Volume sales of PCs through Western European distributors were down 2.4% in Q1 2019 compared to last year, reveals the latest report from Context.
The report shows that consumer demand remained weak throughout the first quarter. Another factor was the continuing tight supply of Intel chips.
Consumer PC sales declined by 11.3% as people continue to shift towards using smartphones for day-to-day tasks and “see little reason to buy new machines”, reported Context, which also found that Notebook sales dropped by 12.1% while those of desktops were down 7.6%.

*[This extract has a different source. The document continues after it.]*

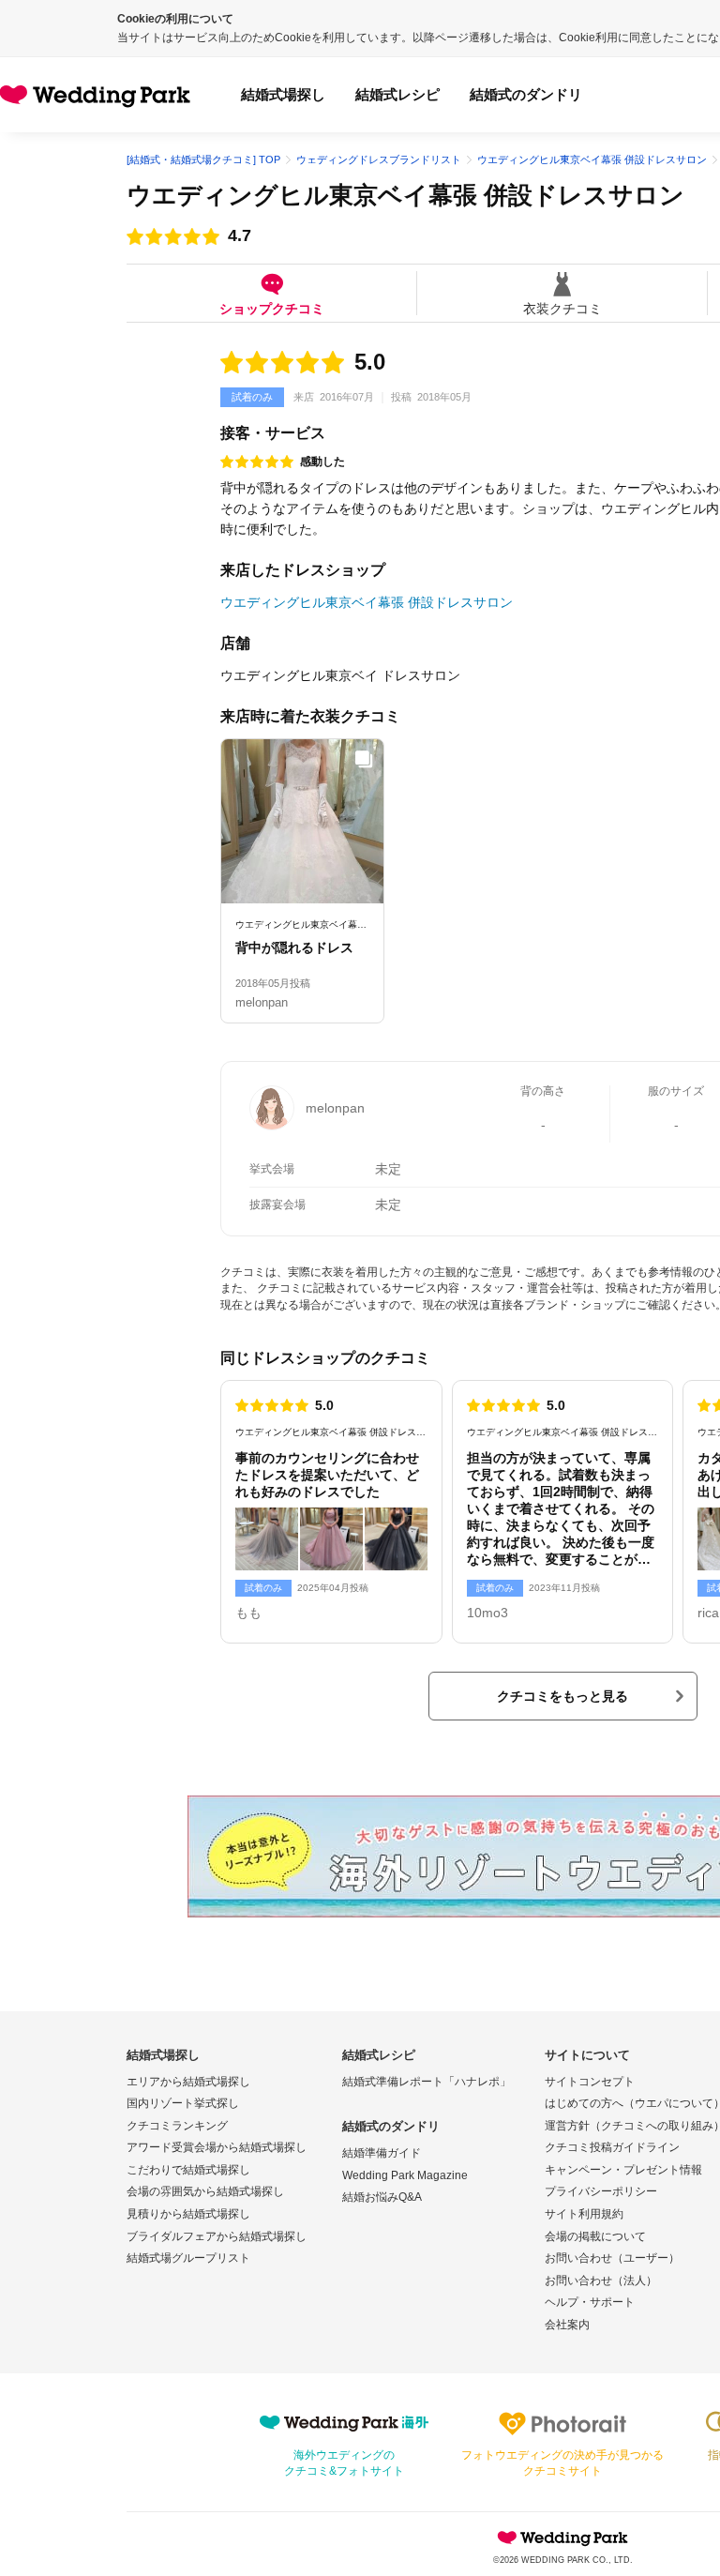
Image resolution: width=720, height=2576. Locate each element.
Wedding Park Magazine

“The general fall was exacerbated by the effects of political and economic conditions in some of countries: for instance, in the UK, where consumer confidence is low amidst Brexit-related uncertainty, consumer PC sales dropped by 17.6%,” said Marie-Christine Pygott, senior analyst at Context.
As in the past few quarters, the situation was much healthier in the commercial segment. Business PC volume sales were 4.6% up on last year, driven by the end of Windows 7 support in early 2020 and the need to modernise workplaces. Sales of notebooks increased by 6.6% and desktops by 0.6%. The increase in workstation sales, which has been ongoing for quite some time now, continued with a 11.3% growth in mobile systems and a 4.9% increase in sales of stationary ones.
The tightness of Intel’s chip supply has led to greater fluctuations in distributor stock movement over the past few quarters as vendors try to steer demand to match available supply, says Context.
Some vendors have also added more AMD-based PCs to their portfolios to provide an alternative offering and, as a result, the overall share of AMD-based PCs this quarter was up to 6.7% of commercial sales and 14.7% of consumer PCs – an increase of 2.5 percentage points year-on-year in each case.